- WORK INSTRUCTION
What lines of the data below hold the string "avatar"? Copy each one out.

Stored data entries
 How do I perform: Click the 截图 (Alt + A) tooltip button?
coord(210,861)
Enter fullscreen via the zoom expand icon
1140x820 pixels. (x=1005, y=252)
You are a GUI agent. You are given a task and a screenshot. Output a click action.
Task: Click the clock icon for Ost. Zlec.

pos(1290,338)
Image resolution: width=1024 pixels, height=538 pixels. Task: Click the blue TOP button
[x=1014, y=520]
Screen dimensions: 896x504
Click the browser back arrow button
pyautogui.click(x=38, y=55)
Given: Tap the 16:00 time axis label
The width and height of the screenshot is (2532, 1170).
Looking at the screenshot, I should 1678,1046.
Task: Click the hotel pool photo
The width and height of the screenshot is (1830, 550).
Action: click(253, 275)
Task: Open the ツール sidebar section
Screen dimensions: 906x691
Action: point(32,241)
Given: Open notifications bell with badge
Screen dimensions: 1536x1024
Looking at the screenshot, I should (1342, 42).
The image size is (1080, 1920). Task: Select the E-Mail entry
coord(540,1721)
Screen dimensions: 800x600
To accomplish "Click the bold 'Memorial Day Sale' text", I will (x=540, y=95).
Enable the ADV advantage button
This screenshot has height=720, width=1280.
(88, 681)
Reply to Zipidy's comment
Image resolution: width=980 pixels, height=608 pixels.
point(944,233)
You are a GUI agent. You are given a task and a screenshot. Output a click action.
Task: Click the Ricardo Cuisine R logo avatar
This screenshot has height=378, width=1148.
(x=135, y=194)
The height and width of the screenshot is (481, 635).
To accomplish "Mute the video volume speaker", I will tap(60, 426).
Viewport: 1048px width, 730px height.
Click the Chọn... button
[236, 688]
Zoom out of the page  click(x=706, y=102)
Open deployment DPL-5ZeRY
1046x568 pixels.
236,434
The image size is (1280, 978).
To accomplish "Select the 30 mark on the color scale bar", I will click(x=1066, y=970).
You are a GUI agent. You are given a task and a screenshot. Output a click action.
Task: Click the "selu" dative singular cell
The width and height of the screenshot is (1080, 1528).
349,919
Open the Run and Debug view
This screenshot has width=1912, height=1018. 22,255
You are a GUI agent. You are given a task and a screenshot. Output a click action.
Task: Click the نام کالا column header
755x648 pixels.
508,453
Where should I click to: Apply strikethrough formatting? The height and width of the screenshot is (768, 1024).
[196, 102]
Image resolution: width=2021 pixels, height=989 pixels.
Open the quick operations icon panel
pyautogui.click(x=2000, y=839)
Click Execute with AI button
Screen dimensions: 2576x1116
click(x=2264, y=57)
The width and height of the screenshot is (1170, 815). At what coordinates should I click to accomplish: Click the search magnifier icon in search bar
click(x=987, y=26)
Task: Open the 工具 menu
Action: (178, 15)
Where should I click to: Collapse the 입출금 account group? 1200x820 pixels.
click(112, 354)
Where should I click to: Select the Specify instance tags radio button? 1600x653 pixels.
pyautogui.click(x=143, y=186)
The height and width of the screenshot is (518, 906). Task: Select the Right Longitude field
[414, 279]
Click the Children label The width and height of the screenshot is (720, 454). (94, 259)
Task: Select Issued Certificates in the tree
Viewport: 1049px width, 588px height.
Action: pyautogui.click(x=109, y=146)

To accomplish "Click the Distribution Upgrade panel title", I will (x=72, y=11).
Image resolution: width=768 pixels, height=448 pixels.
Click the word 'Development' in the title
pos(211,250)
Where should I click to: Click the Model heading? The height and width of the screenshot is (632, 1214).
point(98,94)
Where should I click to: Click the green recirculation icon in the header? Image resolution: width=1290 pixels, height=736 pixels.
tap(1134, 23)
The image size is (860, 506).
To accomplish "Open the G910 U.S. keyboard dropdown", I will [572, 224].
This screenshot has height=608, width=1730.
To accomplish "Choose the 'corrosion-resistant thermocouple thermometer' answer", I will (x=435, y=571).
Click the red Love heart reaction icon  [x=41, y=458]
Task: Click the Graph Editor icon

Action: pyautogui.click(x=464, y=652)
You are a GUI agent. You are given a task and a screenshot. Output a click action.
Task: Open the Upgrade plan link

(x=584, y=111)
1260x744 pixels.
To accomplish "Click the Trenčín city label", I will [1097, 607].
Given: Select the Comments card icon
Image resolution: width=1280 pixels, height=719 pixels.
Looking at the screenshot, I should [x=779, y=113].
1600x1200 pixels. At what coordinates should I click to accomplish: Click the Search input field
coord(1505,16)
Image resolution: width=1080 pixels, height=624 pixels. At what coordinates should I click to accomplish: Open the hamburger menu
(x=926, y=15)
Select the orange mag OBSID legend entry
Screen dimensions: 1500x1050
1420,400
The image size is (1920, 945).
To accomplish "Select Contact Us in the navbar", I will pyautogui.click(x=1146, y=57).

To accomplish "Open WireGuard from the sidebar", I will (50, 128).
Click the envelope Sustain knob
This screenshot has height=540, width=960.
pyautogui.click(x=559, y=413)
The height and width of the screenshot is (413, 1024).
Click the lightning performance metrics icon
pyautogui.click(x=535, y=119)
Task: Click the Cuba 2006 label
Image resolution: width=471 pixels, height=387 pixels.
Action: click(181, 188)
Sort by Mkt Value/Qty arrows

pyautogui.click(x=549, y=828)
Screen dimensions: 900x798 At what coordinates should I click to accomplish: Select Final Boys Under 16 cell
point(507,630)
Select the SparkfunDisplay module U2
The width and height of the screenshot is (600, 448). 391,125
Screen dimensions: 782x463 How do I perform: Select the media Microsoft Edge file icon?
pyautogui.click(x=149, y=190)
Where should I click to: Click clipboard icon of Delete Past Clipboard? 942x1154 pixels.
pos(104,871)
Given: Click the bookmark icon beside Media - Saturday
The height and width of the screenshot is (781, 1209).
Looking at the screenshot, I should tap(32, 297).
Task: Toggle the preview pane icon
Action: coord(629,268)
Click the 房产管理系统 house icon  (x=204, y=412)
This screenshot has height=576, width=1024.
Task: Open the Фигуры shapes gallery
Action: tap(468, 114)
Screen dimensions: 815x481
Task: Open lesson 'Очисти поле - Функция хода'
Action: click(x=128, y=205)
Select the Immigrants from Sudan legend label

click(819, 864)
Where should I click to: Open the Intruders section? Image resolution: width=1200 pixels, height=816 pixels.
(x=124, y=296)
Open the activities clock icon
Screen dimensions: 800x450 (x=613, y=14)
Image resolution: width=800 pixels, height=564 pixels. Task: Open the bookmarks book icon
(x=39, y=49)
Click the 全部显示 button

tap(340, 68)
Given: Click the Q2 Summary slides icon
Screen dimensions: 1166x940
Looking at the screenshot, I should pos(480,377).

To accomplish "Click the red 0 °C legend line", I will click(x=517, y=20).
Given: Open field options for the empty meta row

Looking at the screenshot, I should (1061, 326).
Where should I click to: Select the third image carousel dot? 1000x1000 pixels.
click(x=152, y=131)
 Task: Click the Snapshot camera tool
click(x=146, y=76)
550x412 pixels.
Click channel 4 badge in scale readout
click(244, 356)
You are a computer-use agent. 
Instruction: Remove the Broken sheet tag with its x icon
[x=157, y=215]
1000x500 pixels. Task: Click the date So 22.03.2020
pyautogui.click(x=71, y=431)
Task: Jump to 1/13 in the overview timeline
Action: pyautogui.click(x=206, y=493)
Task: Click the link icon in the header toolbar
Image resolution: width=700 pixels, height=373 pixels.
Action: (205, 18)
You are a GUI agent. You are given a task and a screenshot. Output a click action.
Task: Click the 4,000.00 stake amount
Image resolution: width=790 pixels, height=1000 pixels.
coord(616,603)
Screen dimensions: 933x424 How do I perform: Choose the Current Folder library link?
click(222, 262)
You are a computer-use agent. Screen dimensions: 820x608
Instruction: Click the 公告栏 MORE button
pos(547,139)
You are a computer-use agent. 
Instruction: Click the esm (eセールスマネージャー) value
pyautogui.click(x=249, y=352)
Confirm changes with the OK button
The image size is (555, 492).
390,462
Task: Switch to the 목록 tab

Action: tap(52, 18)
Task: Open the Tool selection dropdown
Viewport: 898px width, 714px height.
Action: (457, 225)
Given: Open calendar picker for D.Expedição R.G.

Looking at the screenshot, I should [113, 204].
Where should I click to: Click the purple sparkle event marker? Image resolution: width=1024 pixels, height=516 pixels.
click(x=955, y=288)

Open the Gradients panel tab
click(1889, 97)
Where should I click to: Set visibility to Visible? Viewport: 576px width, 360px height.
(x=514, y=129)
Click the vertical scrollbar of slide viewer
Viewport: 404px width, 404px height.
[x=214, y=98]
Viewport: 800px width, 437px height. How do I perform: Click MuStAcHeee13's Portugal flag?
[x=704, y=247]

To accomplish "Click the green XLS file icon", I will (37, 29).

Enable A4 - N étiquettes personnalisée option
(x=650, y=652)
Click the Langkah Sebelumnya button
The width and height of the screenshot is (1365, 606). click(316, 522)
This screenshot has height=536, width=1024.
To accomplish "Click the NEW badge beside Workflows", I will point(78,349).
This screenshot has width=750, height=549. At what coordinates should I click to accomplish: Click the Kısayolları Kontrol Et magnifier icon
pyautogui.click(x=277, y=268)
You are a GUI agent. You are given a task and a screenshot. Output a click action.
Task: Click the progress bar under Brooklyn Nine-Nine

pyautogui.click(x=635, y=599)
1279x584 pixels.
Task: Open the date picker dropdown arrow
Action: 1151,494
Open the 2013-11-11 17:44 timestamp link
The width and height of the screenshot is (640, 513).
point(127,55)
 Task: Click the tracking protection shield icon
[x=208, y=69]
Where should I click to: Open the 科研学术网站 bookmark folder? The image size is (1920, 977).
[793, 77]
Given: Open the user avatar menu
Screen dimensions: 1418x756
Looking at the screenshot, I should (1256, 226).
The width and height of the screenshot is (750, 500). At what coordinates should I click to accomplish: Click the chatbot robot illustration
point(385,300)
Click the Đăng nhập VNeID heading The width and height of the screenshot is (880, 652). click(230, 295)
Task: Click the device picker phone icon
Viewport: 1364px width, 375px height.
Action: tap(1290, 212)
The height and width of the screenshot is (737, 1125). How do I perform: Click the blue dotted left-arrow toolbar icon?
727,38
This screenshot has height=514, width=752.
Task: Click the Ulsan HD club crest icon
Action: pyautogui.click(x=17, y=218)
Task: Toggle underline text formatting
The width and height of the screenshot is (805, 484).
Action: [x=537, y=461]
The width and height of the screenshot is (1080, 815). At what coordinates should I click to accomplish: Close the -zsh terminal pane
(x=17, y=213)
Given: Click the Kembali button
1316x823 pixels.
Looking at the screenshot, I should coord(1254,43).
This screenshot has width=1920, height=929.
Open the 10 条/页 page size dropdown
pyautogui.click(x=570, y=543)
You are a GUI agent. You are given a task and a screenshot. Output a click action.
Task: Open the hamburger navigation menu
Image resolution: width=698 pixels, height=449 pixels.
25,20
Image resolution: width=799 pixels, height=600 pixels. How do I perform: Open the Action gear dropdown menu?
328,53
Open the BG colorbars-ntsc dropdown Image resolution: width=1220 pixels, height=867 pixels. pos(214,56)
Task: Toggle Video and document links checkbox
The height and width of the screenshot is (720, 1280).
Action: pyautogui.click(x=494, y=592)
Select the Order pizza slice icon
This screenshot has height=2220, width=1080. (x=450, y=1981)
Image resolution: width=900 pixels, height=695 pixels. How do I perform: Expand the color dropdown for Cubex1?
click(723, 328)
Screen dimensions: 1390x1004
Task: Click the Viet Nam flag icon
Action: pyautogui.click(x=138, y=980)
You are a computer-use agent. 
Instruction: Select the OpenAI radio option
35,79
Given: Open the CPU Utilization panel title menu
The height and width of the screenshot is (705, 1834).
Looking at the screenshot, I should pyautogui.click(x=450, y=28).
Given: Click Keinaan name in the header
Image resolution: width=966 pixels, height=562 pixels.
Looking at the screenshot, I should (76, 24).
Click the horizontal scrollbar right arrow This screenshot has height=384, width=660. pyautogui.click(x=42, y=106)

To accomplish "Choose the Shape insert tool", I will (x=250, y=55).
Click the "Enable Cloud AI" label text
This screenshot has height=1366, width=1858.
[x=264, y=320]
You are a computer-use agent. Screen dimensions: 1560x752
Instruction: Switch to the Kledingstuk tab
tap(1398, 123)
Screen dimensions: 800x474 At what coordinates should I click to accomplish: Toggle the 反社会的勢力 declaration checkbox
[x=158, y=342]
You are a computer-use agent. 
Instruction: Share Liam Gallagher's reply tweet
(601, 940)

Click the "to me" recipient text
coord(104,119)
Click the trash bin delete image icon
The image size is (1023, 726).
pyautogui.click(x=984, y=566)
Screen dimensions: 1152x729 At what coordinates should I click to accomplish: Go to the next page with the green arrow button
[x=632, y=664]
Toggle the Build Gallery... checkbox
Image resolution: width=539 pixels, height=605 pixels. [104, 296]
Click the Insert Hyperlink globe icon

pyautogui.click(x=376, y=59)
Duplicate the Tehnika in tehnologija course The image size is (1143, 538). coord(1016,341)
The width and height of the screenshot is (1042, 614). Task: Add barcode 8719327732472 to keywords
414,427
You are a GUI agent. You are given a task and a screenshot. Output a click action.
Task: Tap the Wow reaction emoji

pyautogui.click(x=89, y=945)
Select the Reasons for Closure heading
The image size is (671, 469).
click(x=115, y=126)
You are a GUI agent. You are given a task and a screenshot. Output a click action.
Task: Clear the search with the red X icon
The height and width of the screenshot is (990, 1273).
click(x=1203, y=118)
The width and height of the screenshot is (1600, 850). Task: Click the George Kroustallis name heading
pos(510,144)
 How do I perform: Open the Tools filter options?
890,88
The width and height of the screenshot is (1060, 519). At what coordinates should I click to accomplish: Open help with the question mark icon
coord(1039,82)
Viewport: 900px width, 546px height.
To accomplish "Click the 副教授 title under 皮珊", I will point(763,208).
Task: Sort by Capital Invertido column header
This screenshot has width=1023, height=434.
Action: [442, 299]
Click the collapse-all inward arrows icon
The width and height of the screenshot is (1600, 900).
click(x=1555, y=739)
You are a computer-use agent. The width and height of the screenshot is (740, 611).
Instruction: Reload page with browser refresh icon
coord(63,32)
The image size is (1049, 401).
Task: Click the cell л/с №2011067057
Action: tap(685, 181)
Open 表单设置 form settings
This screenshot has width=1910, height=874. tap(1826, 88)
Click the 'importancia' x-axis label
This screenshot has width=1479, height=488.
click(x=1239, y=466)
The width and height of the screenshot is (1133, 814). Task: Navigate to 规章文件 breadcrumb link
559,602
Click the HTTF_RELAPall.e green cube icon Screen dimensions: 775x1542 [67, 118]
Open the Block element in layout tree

- ANSWER SPACE
Task: Click the Ricardo Cuisine R logo avatar
Given: Open the user avatar menu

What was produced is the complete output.